_Collected data entries_

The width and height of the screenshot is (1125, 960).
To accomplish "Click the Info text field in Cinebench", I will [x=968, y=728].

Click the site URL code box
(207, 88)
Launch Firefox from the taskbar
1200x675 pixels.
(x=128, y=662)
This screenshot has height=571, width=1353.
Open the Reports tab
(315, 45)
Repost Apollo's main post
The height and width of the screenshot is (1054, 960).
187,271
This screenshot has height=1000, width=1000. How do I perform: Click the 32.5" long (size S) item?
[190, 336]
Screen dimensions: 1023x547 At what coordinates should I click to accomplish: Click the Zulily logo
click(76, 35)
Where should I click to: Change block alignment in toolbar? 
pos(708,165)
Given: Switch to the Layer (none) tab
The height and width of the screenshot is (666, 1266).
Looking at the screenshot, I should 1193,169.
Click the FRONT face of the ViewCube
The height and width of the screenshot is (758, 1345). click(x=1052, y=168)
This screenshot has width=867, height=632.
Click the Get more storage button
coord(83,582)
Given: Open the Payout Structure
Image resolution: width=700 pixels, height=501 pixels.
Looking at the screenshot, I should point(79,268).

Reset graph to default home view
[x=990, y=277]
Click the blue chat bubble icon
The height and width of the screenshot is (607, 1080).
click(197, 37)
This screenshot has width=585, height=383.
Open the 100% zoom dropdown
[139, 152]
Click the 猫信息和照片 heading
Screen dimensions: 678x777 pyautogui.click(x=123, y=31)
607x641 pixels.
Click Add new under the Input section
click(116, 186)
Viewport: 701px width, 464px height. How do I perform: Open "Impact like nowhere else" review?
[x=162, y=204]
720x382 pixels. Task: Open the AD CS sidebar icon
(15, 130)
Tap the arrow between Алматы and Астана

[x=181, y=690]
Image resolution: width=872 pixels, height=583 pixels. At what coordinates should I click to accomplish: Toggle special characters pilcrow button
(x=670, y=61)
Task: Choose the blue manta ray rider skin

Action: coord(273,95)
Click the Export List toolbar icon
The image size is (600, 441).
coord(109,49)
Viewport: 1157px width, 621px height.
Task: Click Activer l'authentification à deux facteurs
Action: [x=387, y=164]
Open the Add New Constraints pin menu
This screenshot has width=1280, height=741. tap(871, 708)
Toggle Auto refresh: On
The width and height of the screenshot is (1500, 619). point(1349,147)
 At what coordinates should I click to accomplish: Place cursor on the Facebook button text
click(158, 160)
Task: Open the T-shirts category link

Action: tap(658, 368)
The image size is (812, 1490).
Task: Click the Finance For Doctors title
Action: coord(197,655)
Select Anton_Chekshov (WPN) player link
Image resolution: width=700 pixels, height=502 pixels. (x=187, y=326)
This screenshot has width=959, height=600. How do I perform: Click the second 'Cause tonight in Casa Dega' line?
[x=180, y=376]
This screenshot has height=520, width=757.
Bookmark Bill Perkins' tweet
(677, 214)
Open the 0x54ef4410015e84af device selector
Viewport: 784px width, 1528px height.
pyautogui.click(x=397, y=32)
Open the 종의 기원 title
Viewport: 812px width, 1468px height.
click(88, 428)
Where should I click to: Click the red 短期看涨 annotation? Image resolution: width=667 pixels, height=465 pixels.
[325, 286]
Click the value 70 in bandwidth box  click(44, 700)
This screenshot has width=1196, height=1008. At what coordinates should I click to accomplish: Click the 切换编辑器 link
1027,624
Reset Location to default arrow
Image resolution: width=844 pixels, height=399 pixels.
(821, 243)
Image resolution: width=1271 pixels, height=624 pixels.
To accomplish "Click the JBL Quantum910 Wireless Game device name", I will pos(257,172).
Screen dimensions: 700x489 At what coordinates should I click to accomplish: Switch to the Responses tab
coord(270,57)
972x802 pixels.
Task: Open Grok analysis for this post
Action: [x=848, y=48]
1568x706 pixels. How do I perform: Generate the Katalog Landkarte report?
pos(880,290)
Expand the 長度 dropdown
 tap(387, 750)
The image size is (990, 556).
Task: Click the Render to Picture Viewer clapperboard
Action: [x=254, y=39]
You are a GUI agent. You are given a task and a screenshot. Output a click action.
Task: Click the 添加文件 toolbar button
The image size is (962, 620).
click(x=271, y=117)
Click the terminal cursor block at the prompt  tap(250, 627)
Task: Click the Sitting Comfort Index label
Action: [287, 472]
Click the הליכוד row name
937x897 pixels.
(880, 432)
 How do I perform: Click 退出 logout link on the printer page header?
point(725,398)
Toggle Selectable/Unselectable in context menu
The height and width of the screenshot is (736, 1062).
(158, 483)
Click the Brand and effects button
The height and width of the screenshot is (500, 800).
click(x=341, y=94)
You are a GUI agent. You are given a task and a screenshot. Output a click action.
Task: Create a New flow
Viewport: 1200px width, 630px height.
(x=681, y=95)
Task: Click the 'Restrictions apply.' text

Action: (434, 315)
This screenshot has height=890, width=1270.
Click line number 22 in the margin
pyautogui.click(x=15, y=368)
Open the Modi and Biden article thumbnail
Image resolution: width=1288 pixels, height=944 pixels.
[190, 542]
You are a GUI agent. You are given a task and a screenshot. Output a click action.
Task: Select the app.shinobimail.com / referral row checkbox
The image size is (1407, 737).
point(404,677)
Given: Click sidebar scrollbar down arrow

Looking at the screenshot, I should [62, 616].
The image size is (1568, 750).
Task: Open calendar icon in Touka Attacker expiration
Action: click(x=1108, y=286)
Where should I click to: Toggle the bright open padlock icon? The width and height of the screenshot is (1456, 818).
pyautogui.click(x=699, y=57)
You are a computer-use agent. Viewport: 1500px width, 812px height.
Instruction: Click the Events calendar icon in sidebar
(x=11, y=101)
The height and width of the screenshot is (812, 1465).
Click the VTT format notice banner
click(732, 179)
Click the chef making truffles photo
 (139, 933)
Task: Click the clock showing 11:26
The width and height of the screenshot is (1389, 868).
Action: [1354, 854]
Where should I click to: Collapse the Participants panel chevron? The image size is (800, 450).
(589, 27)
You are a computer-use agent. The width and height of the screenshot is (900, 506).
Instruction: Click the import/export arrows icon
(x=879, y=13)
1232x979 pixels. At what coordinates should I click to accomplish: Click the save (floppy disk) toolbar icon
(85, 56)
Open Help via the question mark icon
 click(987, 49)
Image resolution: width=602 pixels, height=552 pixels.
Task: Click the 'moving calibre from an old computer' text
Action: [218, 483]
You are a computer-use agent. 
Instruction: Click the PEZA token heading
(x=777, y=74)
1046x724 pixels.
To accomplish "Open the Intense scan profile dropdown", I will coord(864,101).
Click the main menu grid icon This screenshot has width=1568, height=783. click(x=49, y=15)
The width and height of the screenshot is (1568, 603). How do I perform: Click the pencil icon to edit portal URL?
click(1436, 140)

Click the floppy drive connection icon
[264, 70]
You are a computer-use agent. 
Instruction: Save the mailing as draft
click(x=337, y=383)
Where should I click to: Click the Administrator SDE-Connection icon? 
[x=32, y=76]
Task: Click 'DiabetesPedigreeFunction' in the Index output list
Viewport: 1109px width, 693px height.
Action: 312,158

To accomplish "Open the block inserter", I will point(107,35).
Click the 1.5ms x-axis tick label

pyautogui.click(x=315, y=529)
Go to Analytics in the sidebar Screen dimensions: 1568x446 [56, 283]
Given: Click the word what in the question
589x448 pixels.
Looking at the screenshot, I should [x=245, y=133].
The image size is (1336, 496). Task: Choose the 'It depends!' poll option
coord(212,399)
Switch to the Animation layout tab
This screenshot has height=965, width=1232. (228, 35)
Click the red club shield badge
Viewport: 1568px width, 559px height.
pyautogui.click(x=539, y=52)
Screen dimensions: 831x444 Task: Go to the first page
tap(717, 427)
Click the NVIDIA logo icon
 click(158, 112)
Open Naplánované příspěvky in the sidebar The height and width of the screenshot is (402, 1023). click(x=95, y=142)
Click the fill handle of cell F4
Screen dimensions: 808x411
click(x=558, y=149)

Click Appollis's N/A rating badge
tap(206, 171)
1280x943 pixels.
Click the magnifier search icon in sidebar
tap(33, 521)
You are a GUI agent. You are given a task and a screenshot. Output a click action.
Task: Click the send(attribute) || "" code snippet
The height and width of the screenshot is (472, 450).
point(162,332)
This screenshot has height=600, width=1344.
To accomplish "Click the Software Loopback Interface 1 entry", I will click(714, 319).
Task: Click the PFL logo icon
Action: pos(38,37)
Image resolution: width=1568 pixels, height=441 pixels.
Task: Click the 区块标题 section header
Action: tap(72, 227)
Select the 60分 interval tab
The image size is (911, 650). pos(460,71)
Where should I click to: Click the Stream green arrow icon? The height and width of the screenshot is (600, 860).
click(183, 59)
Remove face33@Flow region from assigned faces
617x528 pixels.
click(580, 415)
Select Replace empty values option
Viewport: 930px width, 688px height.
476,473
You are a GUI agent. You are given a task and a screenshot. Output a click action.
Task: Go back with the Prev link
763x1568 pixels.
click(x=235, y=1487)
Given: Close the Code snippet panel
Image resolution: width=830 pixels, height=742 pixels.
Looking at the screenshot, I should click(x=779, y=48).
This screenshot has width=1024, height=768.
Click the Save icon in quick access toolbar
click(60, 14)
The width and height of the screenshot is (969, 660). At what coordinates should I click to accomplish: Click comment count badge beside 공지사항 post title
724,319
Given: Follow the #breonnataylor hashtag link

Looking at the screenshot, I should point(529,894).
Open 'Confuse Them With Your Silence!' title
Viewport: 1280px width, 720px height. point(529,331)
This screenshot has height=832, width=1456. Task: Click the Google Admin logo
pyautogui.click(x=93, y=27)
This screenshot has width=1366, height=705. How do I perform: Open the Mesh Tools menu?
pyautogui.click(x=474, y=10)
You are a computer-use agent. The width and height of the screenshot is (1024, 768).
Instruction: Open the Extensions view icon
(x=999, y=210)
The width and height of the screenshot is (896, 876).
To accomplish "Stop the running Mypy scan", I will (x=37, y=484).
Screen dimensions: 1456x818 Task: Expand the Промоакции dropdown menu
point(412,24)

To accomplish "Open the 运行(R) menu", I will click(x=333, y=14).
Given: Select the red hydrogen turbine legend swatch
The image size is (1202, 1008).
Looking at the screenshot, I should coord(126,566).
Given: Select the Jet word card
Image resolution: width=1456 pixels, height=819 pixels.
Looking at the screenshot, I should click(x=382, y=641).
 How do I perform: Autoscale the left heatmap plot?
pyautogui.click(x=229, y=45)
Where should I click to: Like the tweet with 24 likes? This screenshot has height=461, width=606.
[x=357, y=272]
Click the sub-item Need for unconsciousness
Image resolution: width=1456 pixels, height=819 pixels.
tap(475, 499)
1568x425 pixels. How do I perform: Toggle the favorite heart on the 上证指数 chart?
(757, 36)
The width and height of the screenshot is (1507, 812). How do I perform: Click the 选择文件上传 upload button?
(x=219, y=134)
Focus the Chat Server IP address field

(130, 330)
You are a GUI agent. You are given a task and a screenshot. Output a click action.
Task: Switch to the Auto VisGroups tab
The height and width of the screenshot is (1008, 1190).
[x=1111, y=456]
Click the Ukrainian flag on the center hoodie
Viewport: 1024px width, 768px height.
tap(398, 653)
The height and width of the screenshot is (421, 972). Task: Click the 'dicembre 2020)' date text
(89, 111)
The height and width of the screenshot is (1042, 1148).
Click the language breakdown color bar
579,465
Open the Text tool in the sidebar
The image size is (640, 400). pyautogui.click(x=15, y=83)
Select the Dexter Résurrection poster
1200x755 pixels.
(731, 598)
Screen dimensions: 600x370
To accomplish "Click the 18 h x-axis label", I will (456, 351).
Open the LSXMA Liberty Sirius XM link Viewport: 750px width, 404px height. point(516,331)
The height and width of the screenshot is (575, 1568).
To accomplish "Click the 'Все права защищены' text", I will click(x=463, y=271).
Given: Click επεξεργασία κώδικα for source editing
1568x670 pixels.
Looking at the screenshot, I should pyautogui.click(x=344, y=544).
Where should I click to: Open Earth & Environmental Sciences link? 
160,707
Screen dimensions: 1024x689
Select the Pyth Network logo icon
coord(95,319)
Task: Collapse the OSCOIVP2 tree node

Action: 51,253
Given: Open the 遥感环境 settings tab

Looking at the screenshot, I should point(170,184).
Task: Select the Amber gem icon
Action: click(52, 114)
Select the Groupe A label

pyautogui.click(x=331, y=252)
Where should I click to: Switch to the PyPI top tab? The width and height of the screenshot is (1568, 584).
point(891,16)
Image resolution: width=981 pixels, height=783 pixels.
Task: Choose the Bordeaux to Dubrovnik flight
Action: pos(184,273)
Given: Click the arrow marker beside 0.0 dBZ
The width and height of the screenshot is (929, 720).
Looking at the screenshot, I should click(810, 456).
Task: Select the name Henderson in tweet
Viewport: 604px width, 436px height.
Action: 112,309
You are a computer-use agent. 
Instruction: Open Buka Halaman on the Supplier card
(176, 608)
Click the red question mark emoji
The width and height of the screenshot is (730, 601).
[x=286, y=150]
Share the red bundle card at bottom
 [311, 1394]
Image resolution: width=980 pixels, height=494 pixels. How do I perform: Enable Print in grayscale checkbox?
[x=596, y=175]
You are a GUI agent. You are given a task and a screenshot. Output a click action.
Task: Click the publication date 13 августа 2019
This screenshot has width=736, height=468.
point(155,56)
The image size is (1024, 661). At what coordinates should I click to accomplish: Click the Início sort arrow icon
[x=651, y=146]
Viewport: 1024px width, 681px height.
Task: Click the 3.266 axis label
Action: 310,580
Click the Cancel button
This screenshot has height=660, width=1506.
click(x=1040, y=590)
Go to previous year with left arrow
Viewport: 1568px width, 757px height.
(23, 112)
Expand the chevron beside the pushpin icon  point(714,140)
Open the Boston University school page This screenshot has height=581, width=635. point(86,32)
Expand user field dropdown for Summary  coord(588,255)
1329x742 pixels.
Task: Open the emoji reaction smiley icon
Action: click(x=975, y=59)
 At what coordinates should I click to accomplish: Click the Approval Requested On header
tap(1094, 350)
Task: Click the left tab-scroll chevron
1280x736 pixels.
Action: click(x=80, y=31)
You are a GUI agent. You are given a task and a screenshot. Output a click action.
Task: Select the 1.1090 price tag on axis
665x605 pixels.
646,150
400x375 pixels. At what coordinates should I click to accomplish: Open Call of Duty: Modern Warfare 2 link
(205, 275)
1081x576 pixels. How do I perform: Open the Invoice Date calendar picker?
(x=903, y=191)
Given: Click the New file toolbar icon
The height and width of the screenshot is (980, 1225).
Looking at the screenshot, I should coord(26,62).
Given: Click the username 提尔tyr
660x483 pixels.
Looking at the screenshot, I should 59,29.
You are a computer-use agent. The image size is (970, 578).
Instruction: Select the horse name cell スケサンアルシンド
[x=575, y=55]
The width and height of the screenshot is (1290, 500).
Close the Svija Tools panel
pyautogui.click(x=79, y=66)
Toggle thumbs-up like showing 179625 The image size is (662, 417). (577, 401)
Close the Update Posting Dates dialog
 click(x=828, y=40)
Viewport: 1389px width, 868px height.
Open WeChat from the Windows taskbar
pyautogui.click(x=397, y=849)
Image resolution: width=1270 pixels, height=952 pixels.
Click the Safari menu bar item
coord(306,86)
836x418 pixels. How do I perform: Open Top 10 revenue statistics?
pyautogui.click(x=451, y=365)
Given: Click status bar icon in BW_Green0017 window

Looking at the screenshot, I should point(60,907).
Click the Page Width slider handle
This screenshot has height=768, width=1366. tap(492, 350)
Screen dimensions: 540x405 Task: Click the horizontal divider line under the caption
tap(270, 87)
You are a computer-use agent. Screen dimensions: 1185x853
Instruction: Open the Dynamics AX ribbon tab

_Assignment_
Above are the records. Print exactly, and only, the lines from the line with "Bookmark Bill Perkins' tweet" to the line with "Reset Location to default arrow", both inclusive.

_Response box_
Bookmark Bill Perkins' tweet
(677, 214)
Open the 0x54ef4410015e84af device selector
Viewport: 784px width, 1528px height.
pyautogui.click(x=397, y=32)
Open the 종의 기원 title
Viewport: 812px width, 1468px height.
click(88, 428)
Where should I click to: Click the red 短期看涨 annotation? Image resolution: width=667 pixels, height=465 pixels.
[325, 286]
Click the value 70 in bandwidth box  click(44, 700)
This screenshot has width=1196, height=1008. At what coordinates should I click to accomplish: Click the 切换编辑器 link
1027,624
Reset Location to default arrow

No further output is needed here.